INSTRUCTIONS TO FOLLOW -
The response should be the complete listing below, unchanged.

DATA FOR PROCESSING -
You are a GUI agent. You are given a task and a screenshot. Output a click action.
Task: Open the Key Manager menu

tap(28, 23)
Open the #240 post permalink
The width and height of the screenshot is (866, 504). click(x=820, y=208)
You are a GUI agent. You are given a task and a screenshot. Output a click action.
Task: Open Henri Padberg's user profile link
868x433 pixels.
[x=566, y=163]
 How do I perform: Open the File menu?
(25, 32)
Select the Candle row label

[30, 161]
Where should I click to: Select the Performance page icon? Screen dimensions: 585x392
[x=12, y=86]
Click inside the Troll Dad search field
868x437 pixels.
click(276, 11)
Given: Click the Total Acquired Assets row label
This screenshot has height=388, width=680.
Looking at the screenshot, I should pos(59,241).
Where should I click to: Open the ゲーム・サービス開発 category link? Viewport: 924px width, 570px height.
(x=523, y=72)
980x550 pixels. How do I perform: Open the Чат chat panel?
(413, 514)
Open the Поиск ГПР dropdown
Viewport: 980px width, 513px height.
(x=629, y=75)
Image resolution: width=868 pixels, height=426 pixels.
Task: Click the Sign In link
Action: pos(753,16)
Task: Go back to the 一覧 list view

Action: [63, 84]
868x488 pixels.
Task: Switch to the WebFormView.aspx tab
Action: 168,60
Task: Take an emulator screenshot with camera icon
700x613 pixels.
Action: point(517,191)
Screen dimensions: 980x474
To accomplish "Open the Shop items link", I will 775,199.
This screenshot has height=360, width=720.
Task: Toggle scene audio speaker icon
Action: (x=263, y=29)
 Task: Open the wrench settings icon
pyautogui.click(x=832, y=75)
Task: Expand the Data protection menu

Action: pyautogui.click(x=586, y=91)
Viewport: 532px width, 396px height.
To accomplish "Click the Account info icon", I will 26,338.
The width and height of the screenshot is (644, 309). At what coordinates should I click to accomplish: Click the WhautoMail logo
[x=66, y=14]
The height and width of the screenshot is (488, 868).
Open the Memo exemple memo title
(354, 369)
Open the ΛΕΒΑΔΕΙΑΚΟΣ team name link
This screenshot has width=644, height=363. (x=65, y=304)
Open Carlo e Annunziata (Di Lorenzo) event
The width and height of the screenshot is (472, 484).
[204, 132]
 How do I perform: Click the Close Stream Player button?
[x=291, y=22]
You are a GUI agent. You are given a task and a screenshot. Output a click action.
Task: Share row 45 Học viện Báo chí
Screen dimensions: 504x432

SOLUTION BELOW -
You are a GUI agent. You are given a task and a screenshot. Output a click action.
Task: Open the Key Manager menu

tap(28, 23)
Open the #240 post permalink
The width and height of the screenshot is (866, 504). click(x=820, y=208)
You are a GUI agent. You are given a task and a screenshot. Output a click action.
Task: Open Henri Padberg's user profile link
868x433 pixels.
[x=566, y=163]
 How do I perform: Open the File menu?
(25, 32)
Select the Candle row label

[30, 161]
Where should I click to: Select the Performance page icon? Screen dimensions: 585x392
[x=12, y=86]
Click inside the Troll Dad search field
868x437 pixels.
click(276, 11)
Given: Click the Total Acquired Assets row label
This screenshot has height=388, width=680.
Looking at the screenshot, I should pos(59,241).
Where should I click to: Open the ゲーム・サービス開発 category link? Viewport: 924px width, 570px height.
(x=523, y=72)
980x550 pixels. How do I perform: Open the Чат chat panel?
(413, 514)
Open the Поиск ГПР dropdown
Viewport: 980px width, 513px height.
(x=629, y=75)
Image resolution: width=868 pixels, height=426 pixels.
Task: Click the Sign In link
Action: pos(753,16)
Task: Go back to the 一覧 list view

Action: [63, 84]
868x488 pixels.
Task: Switch to the WebFormView.aspx tab
Action: 168,60
Task: Take an emulator screenshot with camera icon
700x613 pixels.
Action: point(517,191)
Screen dimensions: 980x474
To accomplish "Open the Shop items link", I will 775,199.
This screenshot has height=360, width=720.
Task: Toggle scene audio speaker icon
Action: (x=263, y=29)
 Task: Open the wrench settings icon
pyautogui.click(x=832, y=75)
Task: Expand the Data protection menu

Action: pyautogui.click(x=586, y=91)
Viewport: 532px width, 396px height.
To accomplish "Click the Account info icon", I will 26,338.
The width and height of the screenshot is (644, 309). At what coordinates should I click to accomplish: Click the WhautoMail logo
[x=66, y=14]
The height and width of the screenshot is (488, 868).
Open the Memo exemple memo title
(354, 369)
Open the ΛΕΒΑΔΕΙΑΚΟΣ team name link
This screenshot has width=644, height=363. (x=65, y=304)
Open Carlo e Annunziata (Di Lorenzo) event
The width and height of the screenshot is (472, 484).
[204, 132]
 How do I perform: Click the Close Stream Player button?
[x=291, y=22]
You are a GUI agent. You are given a task and a screenshot. Output a click action.
Task: Share row 45 Học viện Báo chí
Screen dimensions: 504x432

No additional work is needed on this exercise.